Em seu discurso, o cutista ainda explicou aos presentes que a chamada reforma é o “maior ataque aos direitos trabalhistas da história” por, entre outras razões citadas por ele, praticamente impedir o acesso dos trabalhadores e trabalhadoras à Justiça do Trabalho, em função de ter tornado os custos processuais “proibitivos”.

A reforma é um golpe contra os princípios diplomáticos e de negociação, tão próprios à OIT e à ONU, destacou, indiretamente, Lisboa, quando afirmou que a mudança na lei se deu sem diálogo com as partes afetadas.

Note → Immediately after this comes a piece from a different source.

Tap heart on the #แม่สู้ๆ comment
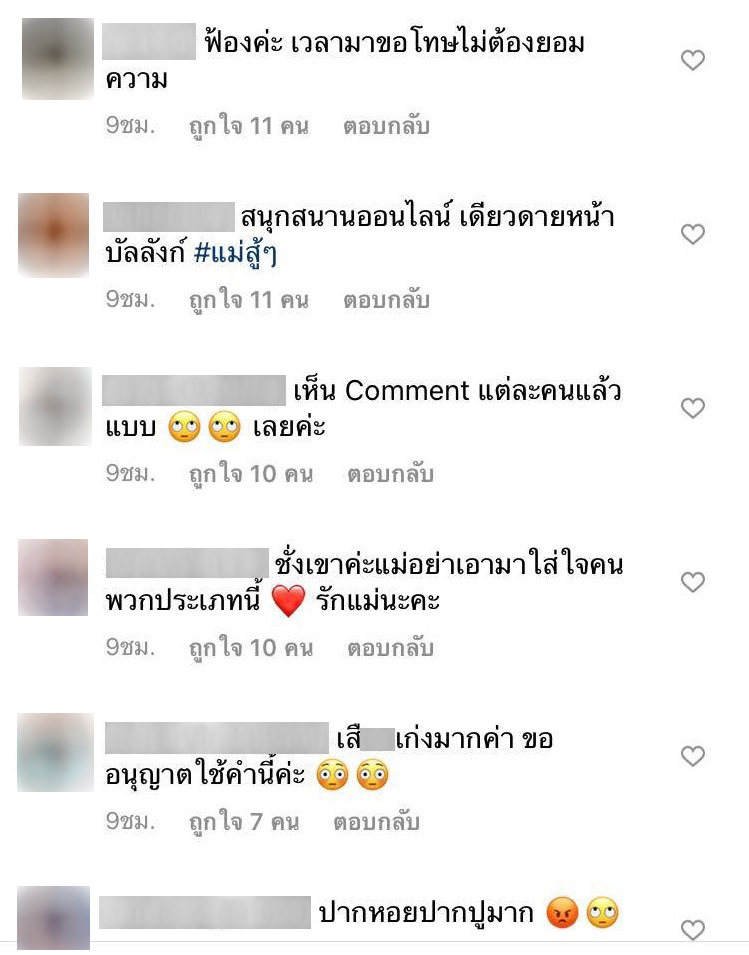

O governo foi alvo também do procurador geral do Ministério Público do Trabalho, Ronaldo Curado Fleury. “Como representantes de instituição que tem por missão a promoção dos direitos fundamentais no mundo do trabalho, defendemos que os mecanismos de supervisão de normas internacionais devem ser respeitados, independentemente das circunstâncias”, afirmou.

Resultados práticos - A entrada do Brasil na “lista suja” da OIT, por ter ocorrido após análise de vinte juristas internacionais, deve fortalecer a posição dos sindicatos e dos trabalhadores em futuras ações judiciais no Brasil, crê Lisboa.

“O fato de uma junta de juristas respeitados no mundo inteiro ter concluído que o Brasil está desrespeitando direitos trabalhistas reconhecidos internacionalmente traz novo e forte argumento para nossos advogados perante a Justiça do Trabalho no Brasil”, afirmou, em entrevista por telefone, o dirigente cutista.

Além disso, prossegue, “piora a imagem do governo no mundo, porque se trata de desrespeitar normas da OIT das quais o próprio país é signatário. O ingresso na ‘lista suja’ da entidade também gera insegurança jurídica para os investidores estrangeiros”.

A inscrição do governo no clube dos maus em temas trabalhistas foi uma derrota que Temer e sua equipe vinham tentando evitar desde o ano passado. Anualmente, a OIT faz uma espécie de rodada de inspeção nos países-membros para checar como está o cumprimento de suas principais normas. Em 2017, a norma em foco era a Convenção 98, que estabelece a necessidade de negociação coletiva entre trabalhadores e patrões.

O Brasil foi denunciado em função de a reforma propor negociações individuais – tentativa de isolar os sindicatos – e também por estabelecer a prevalência de negociações setoriais sobre conquistas estabelecidas em lei ou em convenções coletivas anteriores, mesmo que isso represente queda de padrão ou mesmo retirada de direitos.

Com o argumento de que a reforma ainda não havia entrado em vigor, o governo golpista conseguiu convencer a OIT a não ser relacionada na “lista suja”.

Porém, por iniciativa da CUT, o governo foi denunciado, neste ano, junto à Comissão de Aplicação de Normas, que julgou procedente a ação. “Nos próximos dias, o governo vai tentar dizer que as decisões da OIT são inconsistentes ou fracas, mas não é verdade. O fato é que o governo perdeu”, aposta Lisboa.